**Document text**
------------------------
The biennial AABS Book Prize of $1,000 is awarded to an outstanding English-language scholarly book in Baltic Studies (humanities and social sciences). The 2020  award covers books published in 2018 and 2019.  AABS congratulates the winner and honorable mentions of the 2020 award and thanks everyone who submitted a nomination.

School of Europeanness: Tolerance and Other Lessons in Political Liberalism in Latvia, by Dace Dzenovska, Ithaca:, Cornell University Press, 2018.

Drawing on ethnographic research on tolerance promotion in Latvia in 2000s, Dace Dzenovska’s book traces the contours of “actually existing” political liberalism after the Cold War. Dzenovska argues that post-Cold War liberalism as a historical formation comes into view most clearly in liberalism’s missionary encounters with people thought to have lost their way as a result of living under “actually existing socialism.” These encounters show the underlying tensions of post-Cold War political liberalism in Europe, such as the need to draw boundaries around liberal democratic polities while emphasizing the virtues of inclusion, openness, and tolerance. Ultimately, they reveal the actually existing post-Cold War liberalism to be an ideological formation that misrecognizes itself as a politically neutral set of tools for organizing collective life.

Dace Dzenovska (PhD, University of California, Berkeley) is Associate Professor of the Anthropology of Migration at the University of Oxford. Her research areas include: geopolitics of mobility and migration; forms of statehood, sovereignty and capitalism in post-Cold Eastern Europe and the former Soviet Union; and postsocialism as a critical lens for analysis of late liberalism. In addition to School of Europeanness, she is the author of the Latvian-language book Aizbraukšana un tukšums Latvijas laukos (Departure and Emptiness in the Latvian Countryside). She is also the recipient of the European Research Council Consolidator Grant (2019) for a project on the emptying cities, towns, and villages in Eastern Europe and Russia.

War, Revolution, and Nation-Making in Lithuania, 1914–1923, by Tomas Balkelis, Oxford, Oxford University Press, 2018.

The book explores how the Great War and the ensuing postwar conflict created and shaped the Lithuanian state from 1914 to the last waves of violence in 1923. As the very notion of independent Lithuania was constructed during the war, violence was an essential part of the formation of Lithuanian state, nation, and identity. War was much more than simply the historical context in which the tectonic shift from empire to nation-state took place. It transformed people, policies, institutions, and modes of thought in ways that would continue to shape the nation for decades after the conflict subsided.
------------------------
**Record set**
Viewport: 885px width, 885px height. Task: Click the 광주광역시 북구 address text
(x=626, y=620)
------------------------
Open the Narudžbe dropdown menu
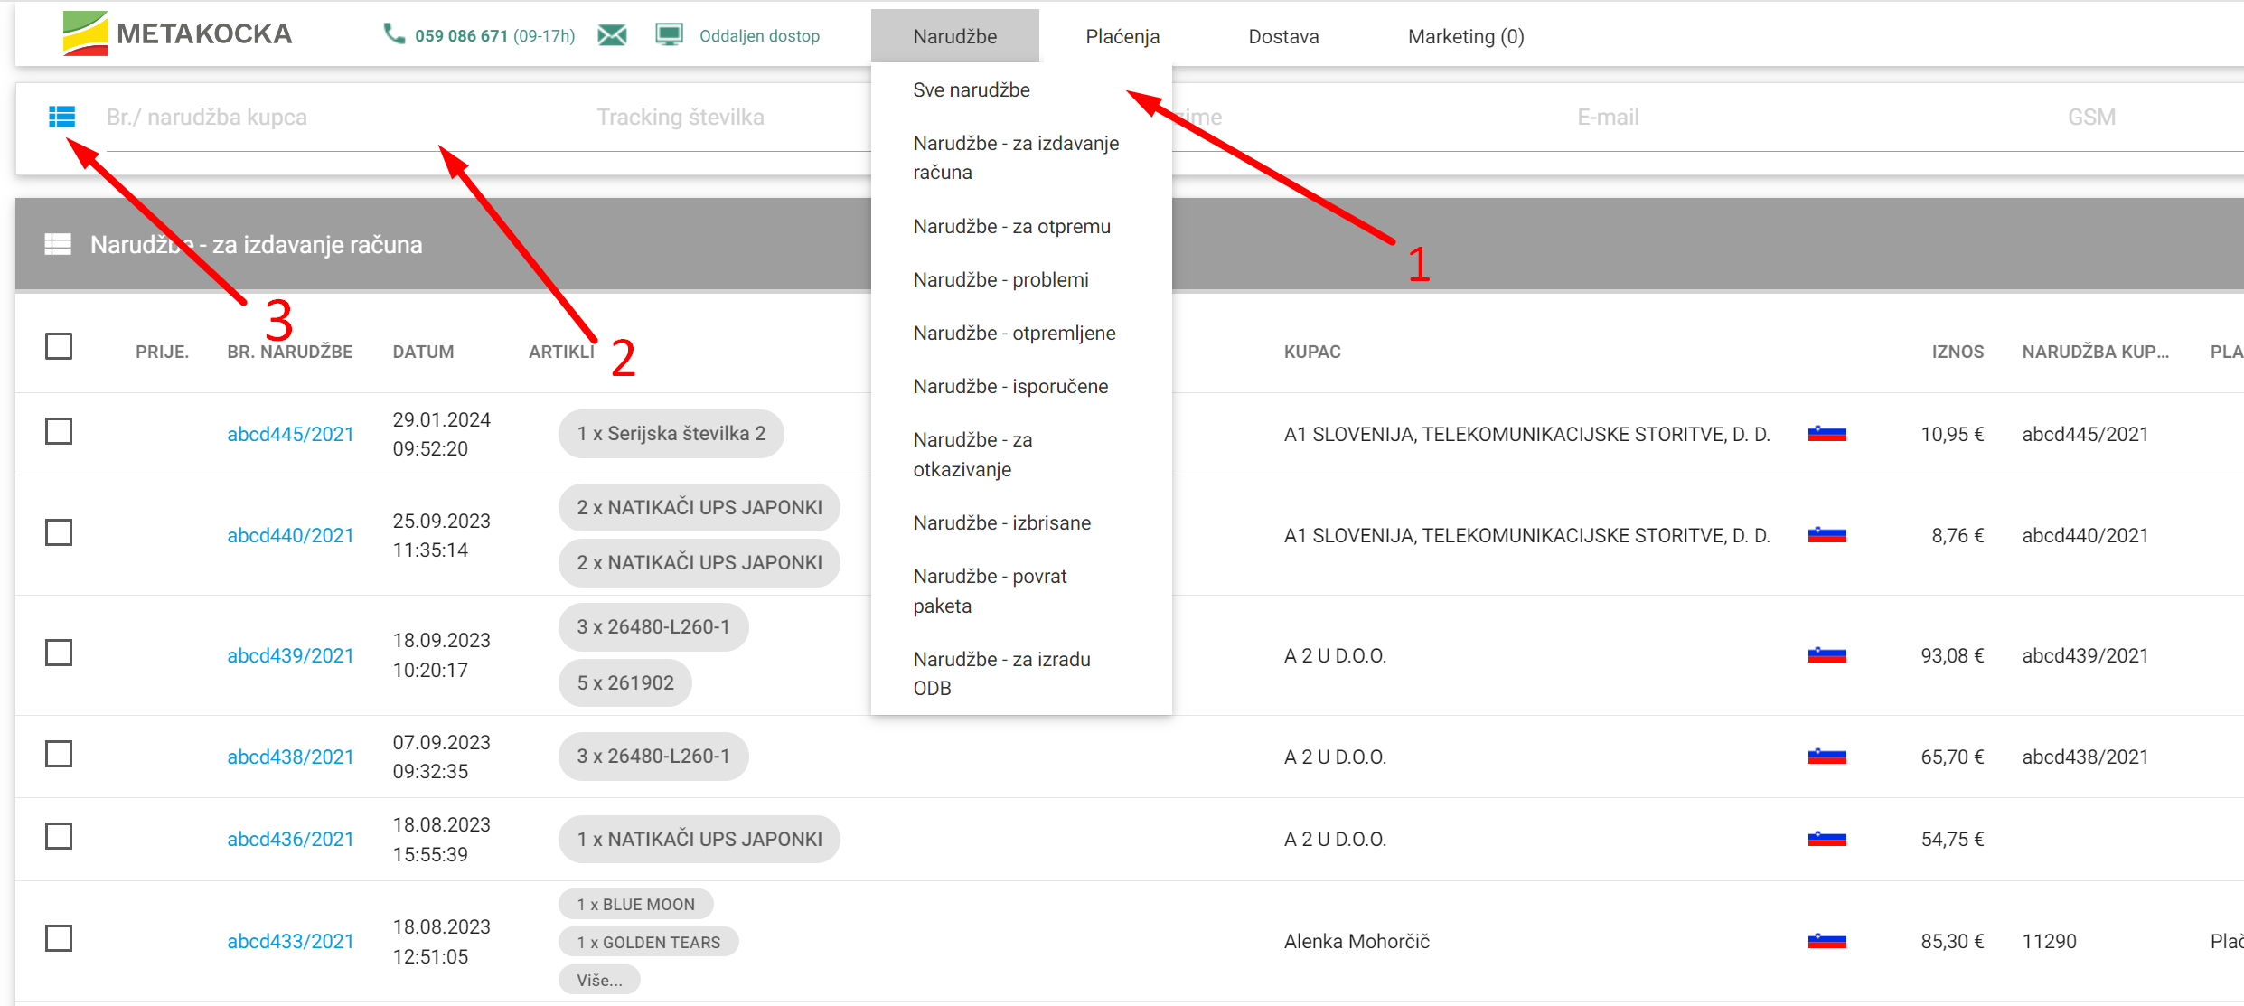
------------------------
**To do**
1. According to the AABS Book Prize text, the 2020 award covers books published in which years?
2. Continue the AABS Book Prize text from where it stops.

**Responses in order**
1. 2018 and 2019

2.
In telling the story of the armed conflict in Lithuania, “War, Revolution, and Nation-Making in Lithuania, 1914-1923” focuses on the soldiers and civilians involved in the conflict, rather than the strategies and acts of politicians, generals, or diplomats. The volume’s two main themes are the impact of military, social, and cultural mobilizations on the local population, and different types of violence that were so characteristic of the region throughout the period. The actors in this story are people displaced by war and mobilized for war: refugees, veterans, volunteers, peasant conscripts, POWs, paramilitary fighters, and others who took to guns, not diplomacy, to assert their power. This is the story of how their lives were changed by war and how they shaped the society that emerged after war.

Tomas Balkelis (PhD, University of Toronto) is a senior research fellow at the Lithuanian Institute of History in Vilnius. He received his Ph.D. in History at the University of Toronto in 2004. After graduation he worked at the Universities of Manchester and Nottingham. In 2009-2013, he was a European Research Council Postdoctoral Research Fellow at University College Dublin. He also led a Lithuanian Research Council funded team of historians based at Vilnius University working on the population displacement in Lithuania in the 20th. In 2015-2016 he was a visiting fellow at Stanford University. He is the author of The Making of Modern Lithuania (Routledge, 2009) and War, Revolution and Nation-Making in Lithuania (Oxford, 2018). His articles have been published by Past and Present and Contemporary European History. His research fields include nation-building, national mythmaking, forced migrations, population displacement and paramilitary violence.

Up Against the Wall: the KGB and Latvia, by Vincent Hunt, Helion and Company, 2019.

Blending documentary journalism, oral history and travelogue, Latvia’s twisted relationship with the Soviet security police over a century is laid bare in brutal detail in this book, as first the Latvian Riflemen helped Lenin to power, then fifty years of totalitarianism followed Stalin’s purges. Eye witnesses tell vivid stories of the partisan resistance, Cold War spying missions, deportations to Siberia and human rights protests, ending with the opening of the ‘Cheka Bags’ in 2018, the KGB index of agents discovered when the Soviet Union collapsed.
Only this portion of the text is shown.